EXTRACT:
......

Sri Lanka's thirty year long, low intensity war ended over the middle weekend in May (16-17) in a crescendo of violence and far flung controversy. There are two, perhaps more, conflicting tales of the climactic ending of the war. The government of Sri Lanka has credited itself with achieving a rare total victory for a lawful government anywhere in the world against the menace of terrorism. Sri Lanka's majority Sinhalese broke into euphoric celebrations at the news that their soldiers had defeated the Liberation Tigers of Tamil Eelam (LTTE) and eliminated its entire leadership.
On the other side of the island's ethnic divide, the end of the war, rather the manner of its ending, cast a pall of "stunned emptiness" (to borrow Doug Saunders' apt description) on the minority Tamils, including even those who do not support separatism and abhor the LTTE's methods. The Tamil diaspora, which has been staging street protests against the war in Toronto, Ottawa, New York, London and other Western cities, is finding it difficult to accept the end of the militaristic LTTE and the death of its intransigent leader, V. Prabaharan. The more immediate concern of the Tamil diaspora is the plight of the Tamil civilians caught in the war - thousands of them were killed and about 300,000 survivors including 30,000 disabled are interned in camps under appalling conditions.

......

DATA SHOWN:

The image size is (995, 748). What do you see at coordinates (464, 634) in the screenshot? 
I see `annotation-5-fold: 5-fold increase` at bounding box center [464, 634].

......

EXERCISE DESCRIPTION: Carry the piece on the end of Sri Lanka's war forward, starting after its final sentence. The material that comes after the text has nothing to do with it.

ANSWER SECTION:
The extent of the humanitarian tragedy caused by the war is now a matter of controversy. There have been allegations of gross human rights violations by both the LTTE and the government forces. The LTTE was accused of force-marching civilians, using them as human shields as it retreated in the face of superior government firepower. The Sri Lankan government in turn is accused of using disproportionate force in the last stages of the war, when a number of Western governments, including those of the US, Britain, and Canada, called for a ceasefire to evacuate the civilians from the fighting areas. The Sri Lankan government dismissed the calls for ceasefire as throwing a lifeline to the beleaguered LTTE, but under mounting pressure with direct calls from Gordon Brown and Hillary Clinton to the Sri Lankan president, his government, on April 27, announced that it was stopping the use of heavy weapons to minimize civilian casualties.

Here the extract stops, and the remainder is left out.